This was the first Jeanette Winterson I read, and I remember reading it nonstop at work in college. I really did enjoy it, but I am now thinking that it was given to me by someone I had a crush on also had a big effect. It’s a truly wondrous book in so many ways, especially because it’s wildly inventive and beautifully written. The novel opens with our first passion (well, two passions). Here’s the opening sentence: “It was Napoleon who had such a passion for chicken that he kept his chefs working around the clock”. Our first passion is Napoleon’s for chicken, and then our narrator’s for Napoleon. Our initial narrator in the novel is Henri, a young soldier in Napoleon’s army who eventually becomes part of the “old guard,” the veteran soldiers who stayed employed throughout many many years and campaigns, whose veteran status helped to keep Napoleon’s army as the most powerful in the world. Throughout his time as a soldier his feelings about Napoleon become complicated and change in various ways.

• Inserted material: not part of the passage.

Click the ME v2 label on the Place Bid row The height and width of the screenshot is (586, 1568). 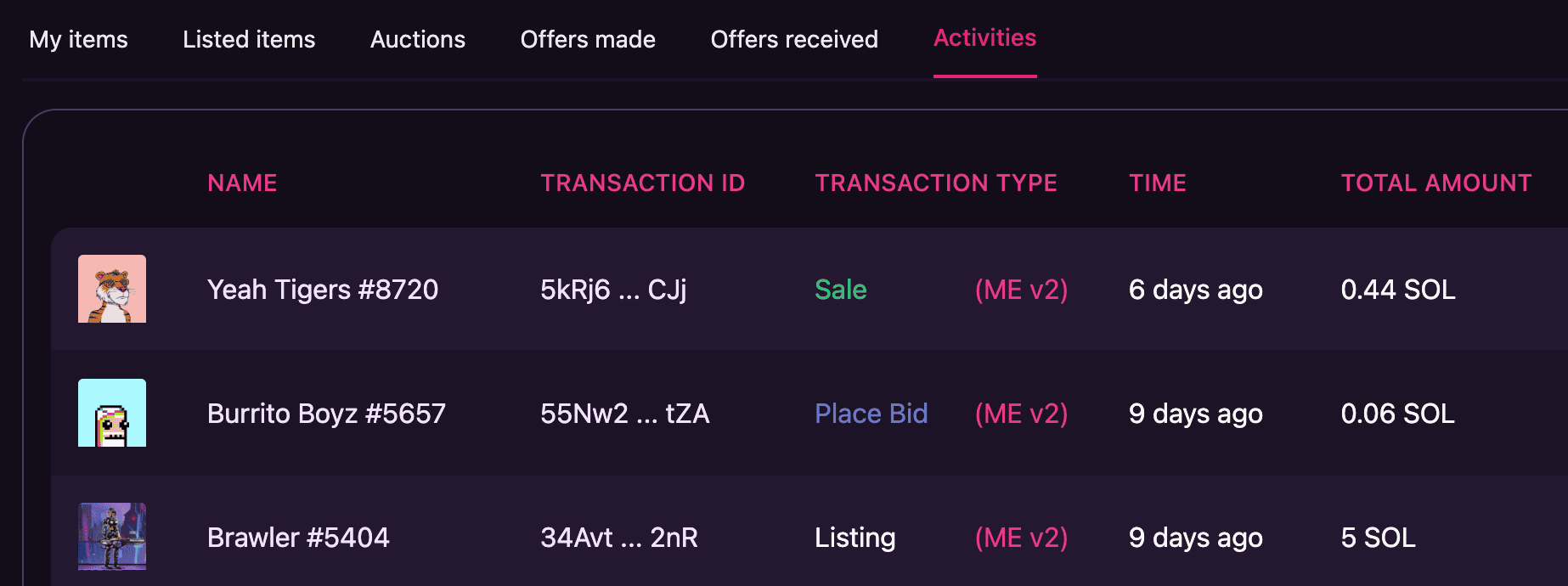(x=1021, y=413)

Our narrator is Villanelle a young woman from Venice who like most people in Europe are trying to figure out how to survive and have some kind of a life. And of course, these two meet, and there’s a love and passion that is a charged and amazing as it depleting and sad. Passions being what they are, tend to flare up intensely and also die out.

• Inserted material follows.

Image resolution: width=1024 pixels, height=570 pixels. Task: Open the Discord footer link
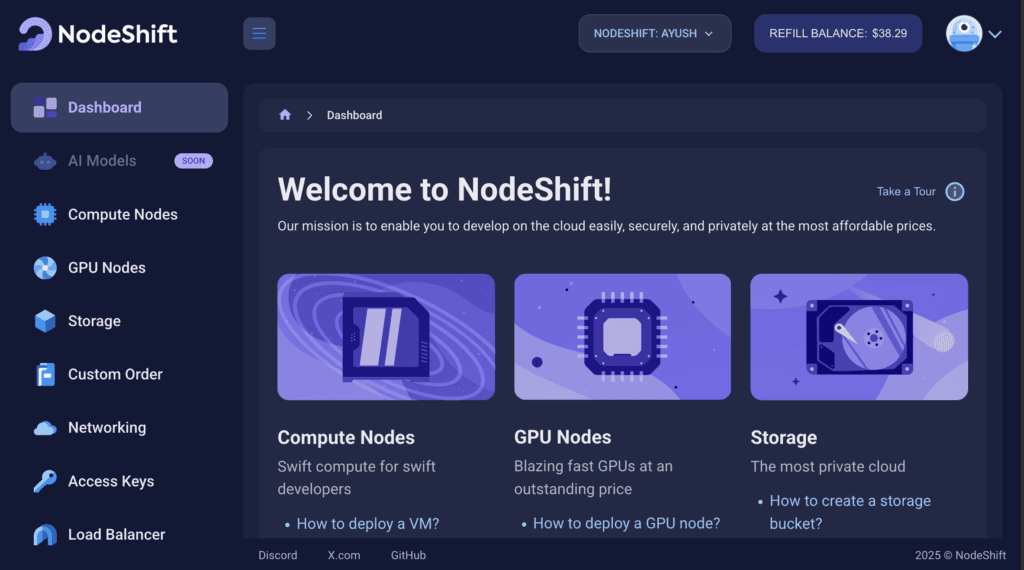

There’s an interesting coda near the end of the novel that talks about the ways in Napoleon, defeated by Wellington, and is sent first to Elba, gains weight, gets gout, begins losing his hair. He of course escapes Elba and then is recaptured and sent to the middle of the Atlantic at St Helena, where he dies not that much longer at 48 or so. The point that gets made is that once he was out of sight, no one had the same reverence for him and those passions that once fueled his reign died quickly both in Napoleon, and in the people.